• **TASK REQUIREMENTS**
Your reply should consist only of the lines from the one holding "Task: Delete the" to the last line of the data below, written out exactly and without pictures.

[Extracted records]
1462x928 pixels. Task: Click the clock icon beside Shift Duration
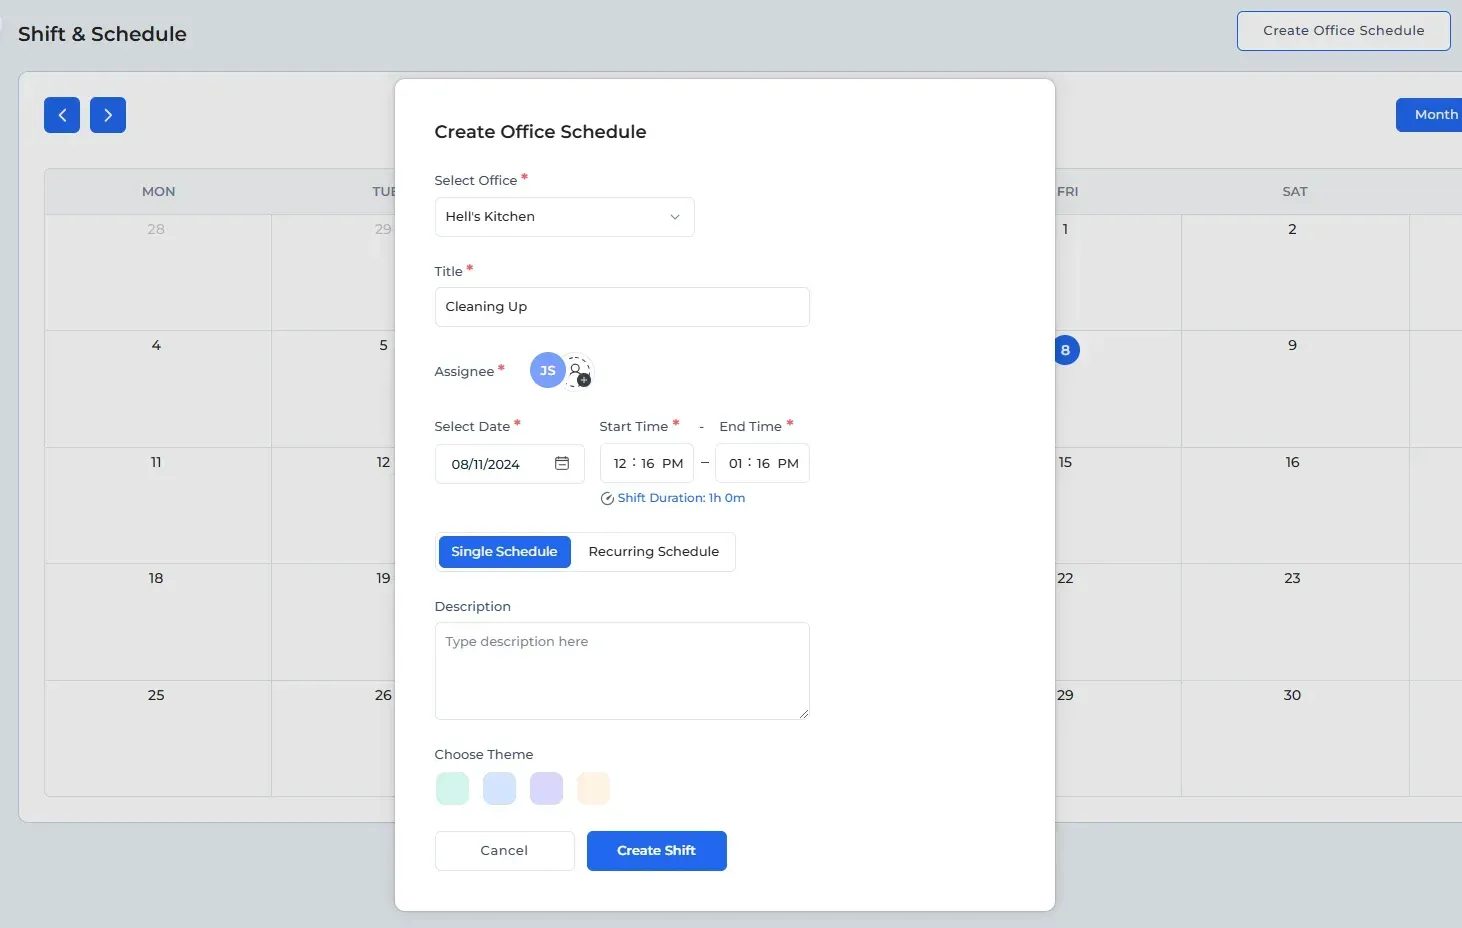pos(607,498)

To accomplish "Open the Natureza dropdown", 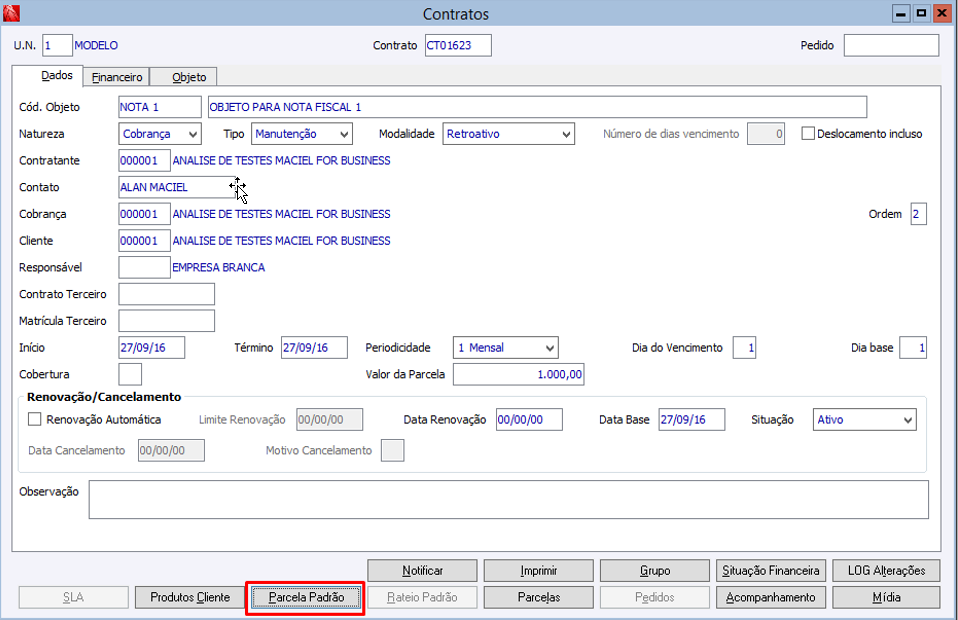I will 159,134.
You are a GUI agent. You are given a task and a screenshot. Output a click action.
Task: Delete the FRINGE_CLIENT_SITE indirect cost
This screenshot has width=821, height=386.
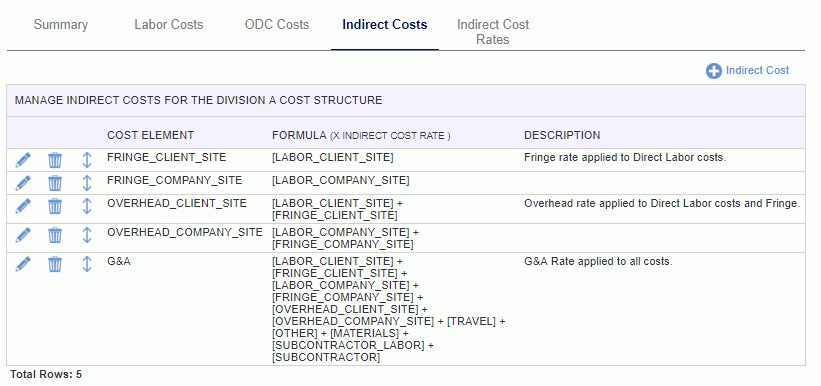[55, 160]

• **RESULT**
Task: Delete the FRINGE_CLIENT_SITE indirect cost
This screenshot has width=821, height=386.
[55, 160]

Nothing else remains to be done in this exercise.